Вернувшись спустя три минуты с лестничной площадки, кивнул:
— Полный порядок. Но внизу только что подошла машинка нашего типа, понимаете, Сан Борисыч? В салоне трое, сидят, курят, стекла опущены. Может, фигня, а может, и нет. Но они не за нами. Я стою у Дома кино, возле служебного выхода. Когда пойдете, звякните, я подгребу, что-нибудь придумаем. А портфелочку, — снова открыл он чемоданчик и чем-то там щелкнул, — оставляю у вас. Хрен они там чего услышат, даже если очень захотят. Желаю здравствовать, мадам.
Филя отдал честь, кинув руку к кепочке. И вышел, затворив за собой дверь.
— Ну и ну, — только и сказал Вера. — Откуда у тебя такие артисты?
— А это те самые парни, что нашим делом занимаются. С ними следует быть очень осторожными, могут задавить по ошибке. Афган, Чечня, понимаешь?
— А по виду не скажешь, — хмыкнула Вера.
— Мимикрия, дорогая моя. Знаешь такое слово?
— Ну, если ты считаешь Солнечный, где я часто бываю, забытой богом деревней, то… молчу. Садись и слушай… Подожди, Саша, а может, эти, что внизу, меня провожали?
— А как ты сумела удостоиться такой чести? — насторожился Турецкий.
— В том-то и дело, что я такое сегодня услышала!.. Но, когда уезжала, никого не было… Игорю это не нужно. Семе, что ли? Вообще-то я его видела, он с Фоминым о чем-то трепался. Они ж, кстати, постоянно фиксируют, кто куда едет… Ну ладно, чего теперь думать?
— Не волнуйся, я тебя не подставлю. Уйдем с Филей так, что им и в голову не придет тебя подозревать в чем-нибудь. Филя мастак на такие вещи. Рассказывай…

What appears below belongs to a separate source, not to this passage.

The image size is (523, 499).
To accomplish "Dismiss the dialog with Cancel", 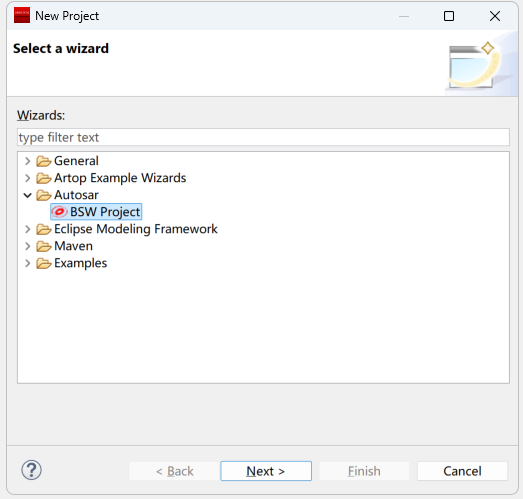I will (x=462, y=471).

Особых дел сегодня у Веры на даче, как у них было принято говорить, не имелось. Приехала, чтобы скинуть напряжение последних дней в парилке и поплавать в морской воде. Собственно, вот и все проблемы. Потом поднялась к себе. За чем-то вышла в библиотеку, думала взять что-нибудь почитать, поскольку собиралась остаться сегодня ночевать. И когда подошла к лестнице, ведущей на первый этаж, в холл, услышала громкие и довольно сердитые голоса. Узнала, естественно, Семена Захаровича, потом Ичигаева, его акцент не спутаешь ни с каким другим, временами вступал бас Пушкова, был и еще кто-то. Спускаться и смотреть, кто там сидит, Вера, конечно, не рискнула. Да и не ее это дело, подслушивать. Но когда прозвучала фамилия «Турецкий», вот тут она заинтересовалась.

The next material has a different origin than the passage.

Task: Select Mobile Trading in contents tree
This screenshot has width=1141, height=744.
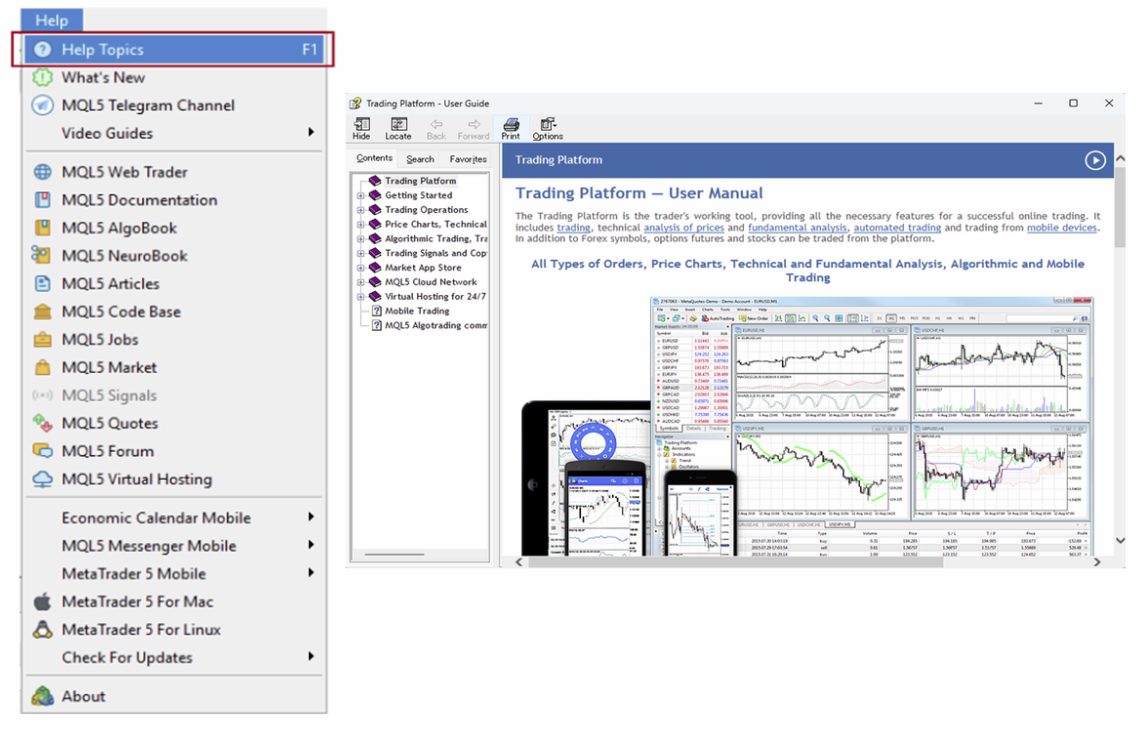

Больше других громыхал Рывкин. Он называл фамилию Загоруйко, который в настоящий момент в панике, поскольку его сегодня посетили сыскари из Москвы, посланные Турецким, и угрожали развалить дело «на корню». А еще адвокат должен подъехать, чтобы уговорить арестованного сделать заявление, будто его силой заставили подписать признательные показания. Такое положение совершенно не устраивало Рывкина, ибо грозило очень серьезными и, главное, непредсказуемыми неприятностями. Суть же его выступления была вполне понятна. При всем глубоком уважении к Игорю, при всем понимании его проблем и сложностей тот обязан сделать свой выбор. Его фантазии по поводу Турецкого — вредные и совершенно неуместные. «Дайте мне карт-бланш, и я решу эту проблему радикально» — таков смысл того, чего требовал Рывкин.